All these features require paid Fabric capacity—they don’t work in trials or Pro workspaces.

Field Parameters Finally Reach GA

After three years in preview, field parameters hit general availability. The feature lets users parameterize visuals with fields, switching between dimensions without changing the underlying report.

“I have customers who love this feature, been begging for it to get to GA for years now, literally years now,” Jason noted. Organizations couldn’t use preview features often waited specifically for this announcement.

The GA release includes improvements: efforts to maintain matrix state when switching parameters (previously everything collapsed), though John noted “sometimes we just can’t” preserve state—an honest acknowledgment of technical limitations.
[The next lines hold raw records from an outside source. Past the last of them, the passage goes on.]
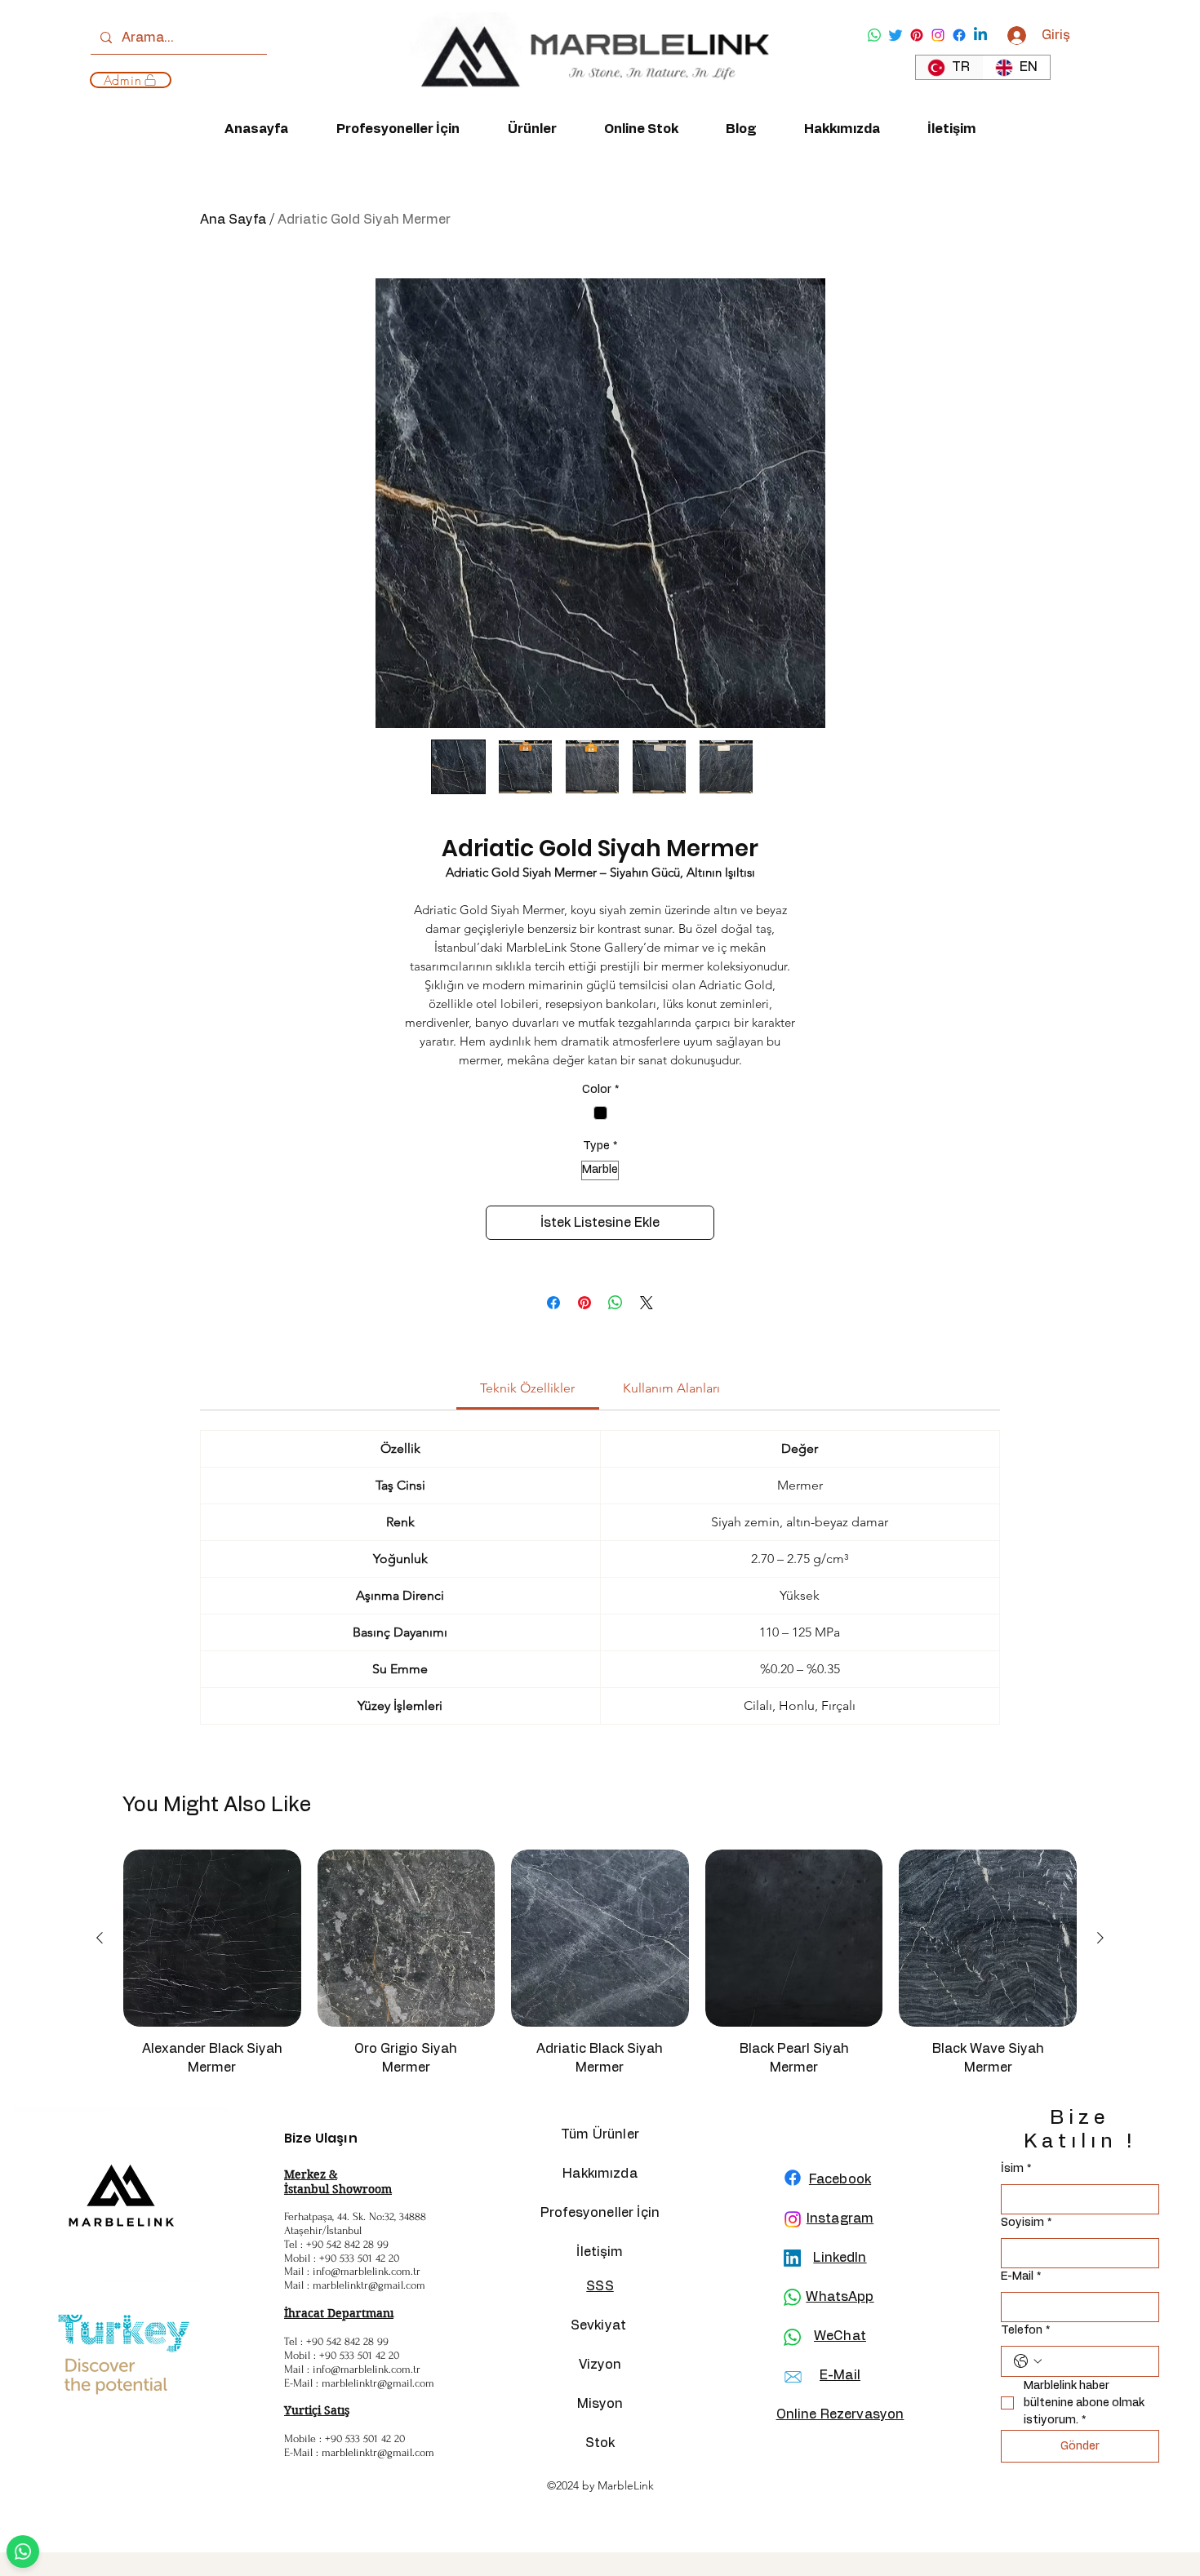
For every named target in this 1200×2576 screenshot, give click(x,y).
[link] (527, 1388)
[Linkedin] (980, 35)
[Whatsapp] (874, 35)
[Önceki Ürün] (99, 1938)
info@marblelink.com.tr (366, 2271)
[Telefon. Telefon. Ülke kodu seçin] (1027, 2361)
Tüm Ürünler (600, 2134)
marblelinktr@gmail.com (369, 2285)
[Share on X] (646, 1302)
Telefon (1025, 2330)
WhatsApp (839, 2296)
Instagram (840, 2218)
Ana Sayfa (233, 219)
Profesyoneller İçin (600, 2212)
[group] (600, 1970)
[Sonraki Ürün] (1100, 1938)
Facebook (840, 2179)
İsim (1016, 2168)
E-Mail (1021, 2276)
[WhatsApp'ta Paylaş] (615, 1302)
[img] (589, 103)
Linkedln (839, 2257)
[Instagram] (938, 35)
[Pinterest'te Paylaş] (584, 1302)
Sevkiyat (600, 2325)
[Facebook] (959, 35)
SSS (599, 2286)
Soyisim (1026, 2222)
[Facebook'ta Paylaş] (553, 1302)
Organizational Themes Arrive

A new preview feature enables Power BI administrators to centrally manage custom JSON themes from the admin portal, ensuring consistent branding across all reports—including copilot-generated content.
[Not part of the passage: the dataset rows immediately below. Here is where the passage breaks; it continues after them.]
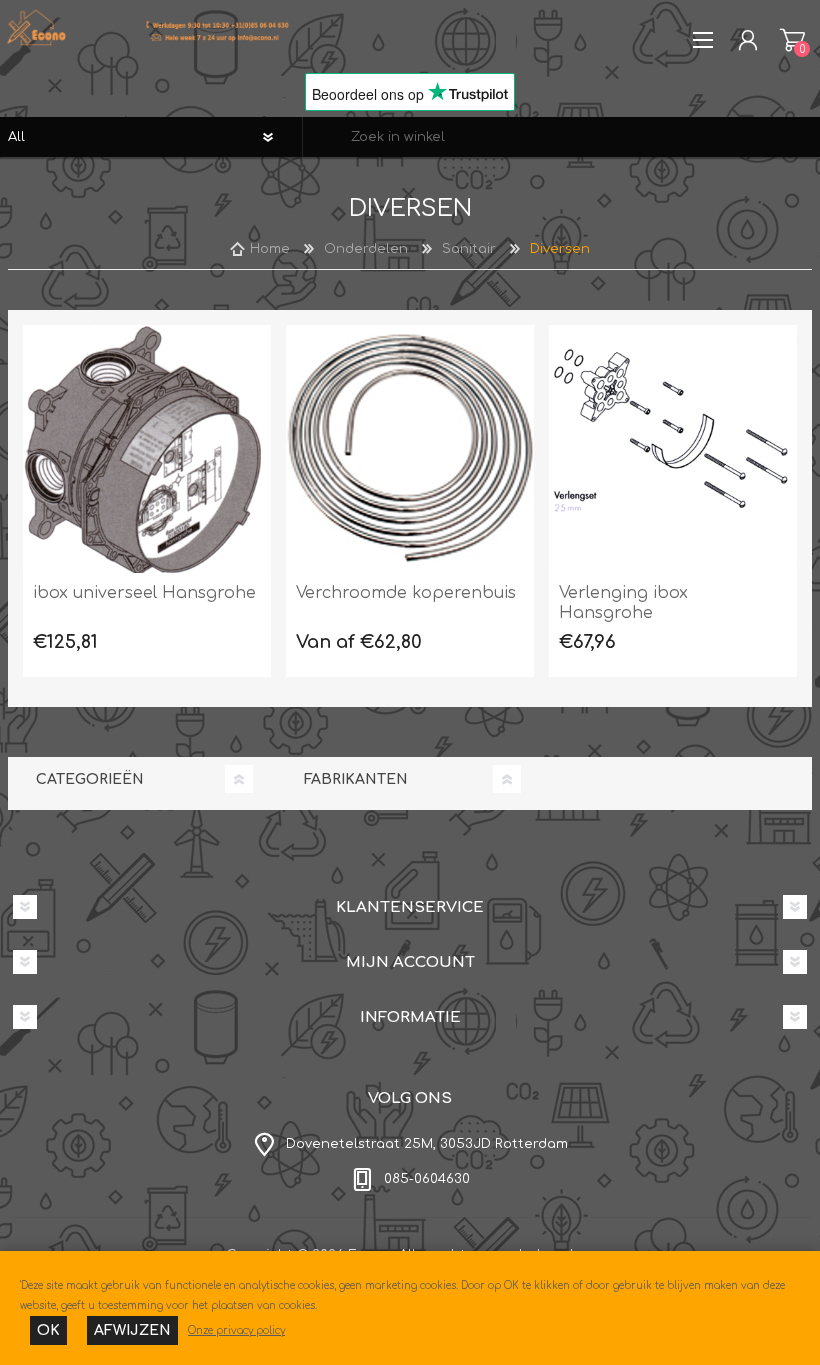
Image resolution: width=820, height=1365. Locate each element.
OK (48, 1330)
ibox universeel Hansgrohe (144, 593)
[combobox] (561, 137)
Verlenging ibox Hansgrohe (623, 603)
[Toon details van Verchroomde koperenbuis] (410, 449)
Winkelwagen (792, 40)
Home (270, 249)
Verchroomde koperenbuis (406, 593)
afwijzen (132, 1330)
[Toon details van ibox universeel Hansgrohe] (147, 449)
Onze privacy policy (236, 1330)
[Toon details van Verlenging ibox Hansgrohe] (673, 449)
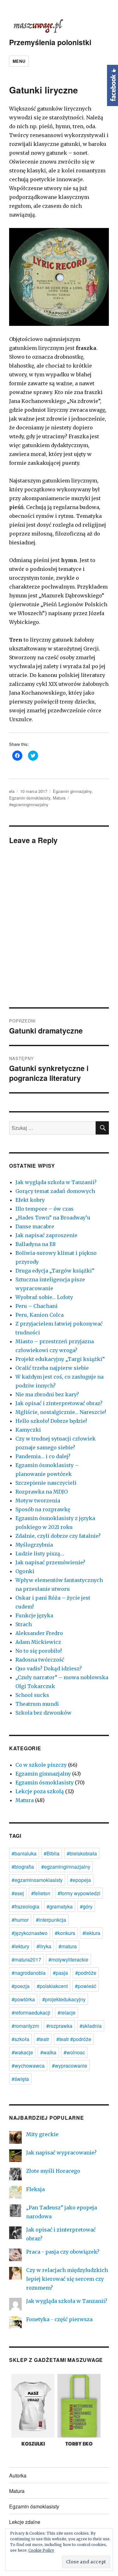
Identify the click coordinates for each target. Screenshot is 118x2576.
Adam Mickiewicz (38, 1642)
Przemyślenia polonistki (50, 42)
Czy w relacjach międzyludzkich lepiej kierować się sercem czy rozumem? (67, 2279)
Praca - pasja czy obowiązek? (62, 2252)
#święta (20, 2078)
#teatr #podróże (73, 2039)
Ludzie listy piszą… (39, 1553)
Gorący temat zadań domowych (55, 1191)
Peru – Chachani (36, 1306)
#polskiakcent (52, 1986)
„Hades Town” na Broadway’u (52, 1217)
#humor (20, 1919)
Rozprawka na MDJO (41, 1492)
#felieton (40, 1893)
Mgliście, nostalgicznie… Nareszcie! (60, 1412)
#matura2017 (26, 1959)
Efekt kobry (30, 1200)
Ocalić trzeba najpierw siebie (52, 1368)
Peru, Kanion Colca (39, 1315)
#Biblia (51, 1853)
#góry (86, 1906)
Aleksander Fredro (39, 1633)
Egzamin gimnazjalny (72, 791)
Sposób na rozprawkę (42, 1509)
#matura (68, 1946)
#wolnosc (74, 2052)
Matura (59, 798)
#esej (18, 1893)
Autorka (17, 2475)
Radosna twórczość (39, 1659)
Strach (23, 1624)
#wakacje (22, 2052)
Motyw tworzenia (37, 1500)
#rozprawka (59, 2025)
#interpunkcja (51, 1919)
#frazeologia (25, 1906)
Jason had extensive conversations with Mike Carlo from Power BI Tips about their tooling in this space. Previously, organizations distributed PBIX template files or relied on third-party tools for theme management. Now it’s built-in, with validation and centralized updates.

“This wasn’t a big deal in my previous world for internal reports,” Jason explained, “but anything you were showing to a customer, you wanted to make sure it had the right branding.” The feature particularly matters for copilot, which can now respect organizational themes rather than using its default styling.
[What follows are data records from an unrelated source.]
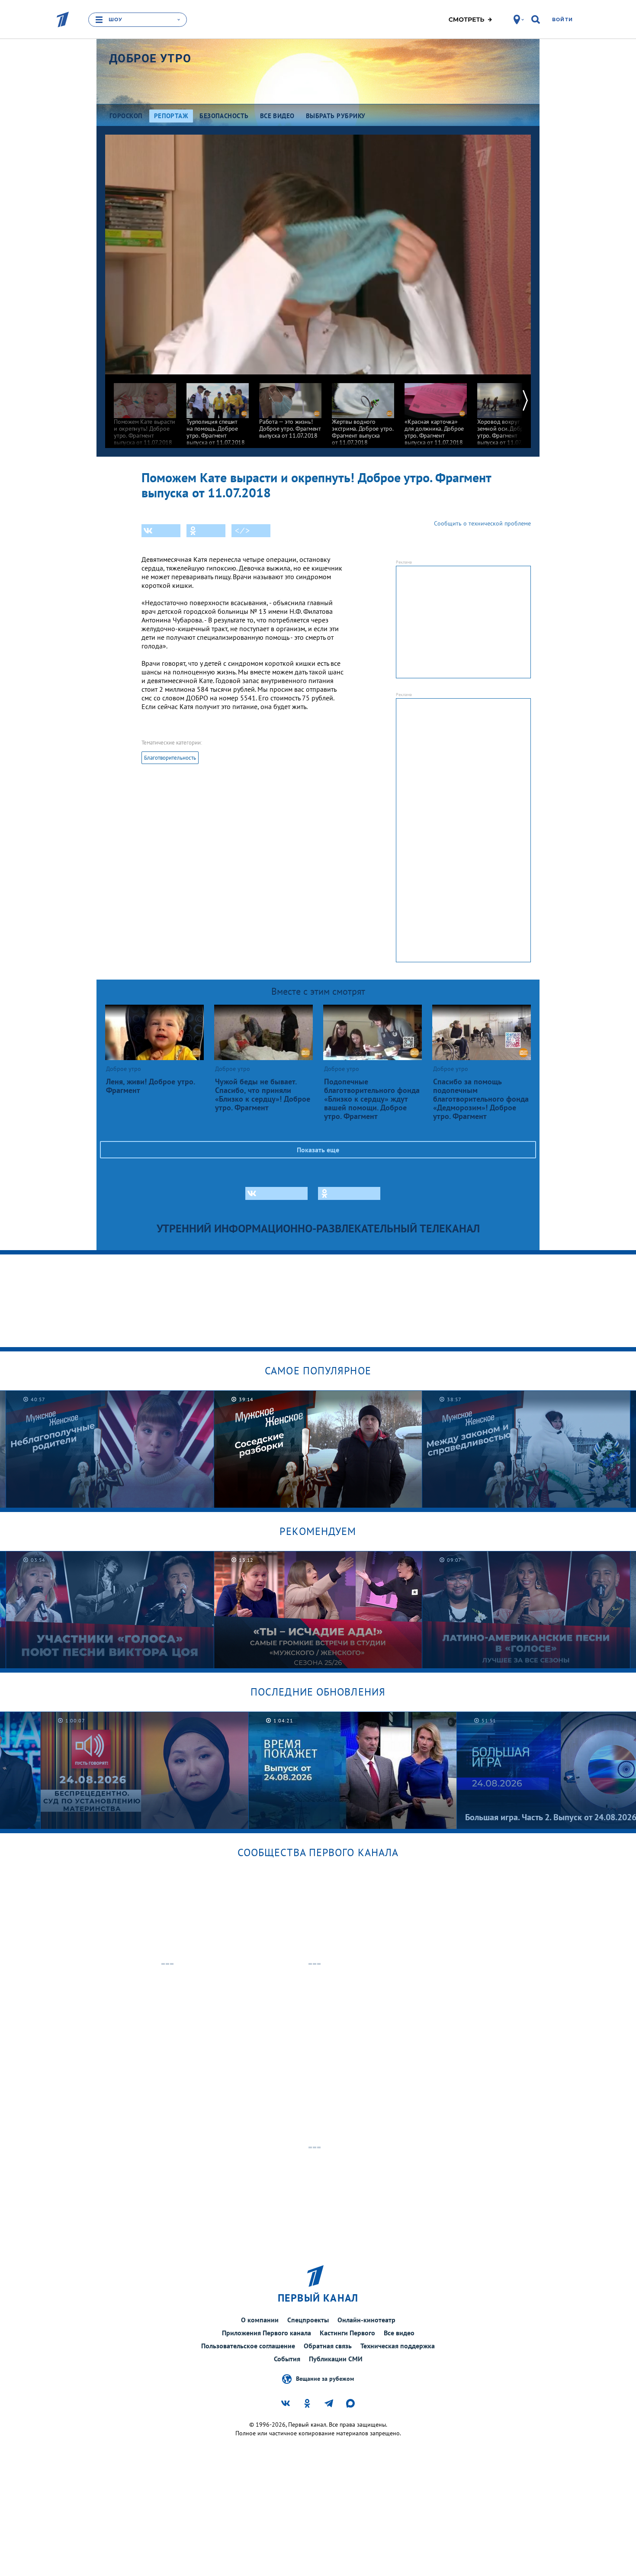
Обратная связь (328, 2345)
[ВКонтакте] (160, 530)
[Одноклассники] (205, 530)
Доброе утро (150, 58)
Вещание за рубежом (325, 2379)
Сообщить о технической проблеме (482, 523)
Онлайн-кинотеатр (366, 2319)
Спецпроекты (308, 2319)
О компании (260, 2319)
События (287, 2358)
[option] (145, 410)
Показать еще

John noted themes existed in Desktop for nearly 10 years but never in the service—new reports created online just got default styling. Now administrators upload approved themes and users select from the approved list.

Visual Calculations Gain Sorting

Visual calculations added optional order-by parameters, letting users specify sort sequences directly rather than building complex DAX in the model layer. “We’ve had to do this in desktop before and go in and do it in DAX,” Jason noted. “With visual calcs, it’s nice to be able to just specify and be done.”

PBIP/PBIR Approach GA

The biggest developer news: PBIP and PBIR formats removed all preview limitations and now work with deployment pipelines, save-as-copy operations, usage metrics, and complete REST API integration. The team officially states these formats are “on the path to general availability.”

John and Jason plan to check the Fabric roadmap for specific GA timing, though searchability challenges make hunting through categories difficult. The feature could logically sit under Power BI, Security & Governance, or Fabric Developer Experiences.

For organizations blocked by preview status, this announcement signals imminent production-readiness for the Git-friendly project format.

Other Updates

Additional noteworthy changes included:

  • Power BI app in Teams gained full navigation matching the web interface (though both hosts question the screen real estate tradeoff)
  • Direct Lake mode now accesses mirrored and Fabric SQL databases
  • DAX query view and web modeling added a view switcher at the bottom of the screen (avoiding ribbon clutter)
  • Mobile app home reorganized to combine recent/frequent and surface favorites prominently
  • Pie and donut charts gained extensive slice styling options (prompting Jason’s pizza analogy about keeping slices under eight)

Conference Season Continues

With TechCon 365 Atlanta approaching in three weeks, John and Jason prepare to deliver their full-day Fabric tutorial plus several sessions and a round table. Jason particularly enjoyed the Seattle round table format where attendees shared business problems and solutions across company sizes—small helping big and vice versa.

The duo continues refining their conference portfolio, with additional stops planned for Branson in September and Dublin’s European SharePoint Conference in December.

July delivered focused improvements: organizational control through themes, long-awaited GA announcements, and continued copilot refinement. As John summarized before diving into the Fabric summary: “Not a ton here, but there’s a decent amount and there’s a couple things that are exciting.”